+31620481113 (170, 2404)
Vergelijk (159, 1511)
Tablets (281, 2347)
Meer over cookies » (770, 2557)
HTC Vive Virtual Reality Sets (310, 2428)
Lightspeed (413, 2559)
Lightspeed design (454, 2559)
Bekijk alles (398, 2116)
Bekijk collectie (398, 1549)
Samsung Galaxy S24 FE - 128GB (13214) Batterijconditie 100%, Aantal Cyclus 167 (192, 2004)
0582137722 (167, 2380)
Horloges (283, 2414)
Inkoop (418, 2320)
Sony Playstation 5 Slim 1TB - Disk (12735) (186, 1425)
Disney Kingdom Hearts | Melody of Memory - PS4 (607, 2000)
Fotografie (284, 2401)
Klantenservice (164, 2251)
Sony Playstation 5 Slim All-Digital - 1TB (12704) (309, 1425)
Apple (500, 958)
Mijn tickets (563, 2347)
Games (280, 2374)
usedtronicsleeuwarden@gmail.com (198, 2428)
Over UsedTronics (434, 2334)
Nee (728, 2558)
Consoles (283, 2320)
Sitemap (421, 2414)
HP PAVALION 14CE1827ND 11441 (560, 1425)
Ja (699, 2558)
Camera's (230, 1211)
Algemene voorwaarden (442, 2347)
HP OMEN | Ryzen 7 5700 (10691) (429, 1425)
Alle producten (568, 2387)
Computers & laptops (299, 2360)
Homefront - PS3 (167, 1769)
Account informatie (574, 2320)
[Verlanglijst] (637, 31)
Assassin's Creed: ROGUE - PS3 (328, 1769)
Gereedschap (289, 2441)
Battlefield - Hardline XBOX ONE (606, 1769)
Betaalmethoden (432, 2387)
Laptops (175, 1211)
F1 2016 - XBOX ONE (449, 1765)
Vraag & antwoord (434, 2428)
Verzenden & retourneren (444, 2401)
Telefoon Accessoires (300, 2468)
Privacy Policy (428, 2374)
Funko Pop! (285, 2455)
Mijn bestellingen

EXERCISE AIM =
In the records above, find every line that contains the word "XBOX" and copy it.

ANSWER TO THE PROBLEM =
Battlefield - Hardline XBOX ONE (606, 1769)
F1 2016 - XBOX ONE (449, 1765)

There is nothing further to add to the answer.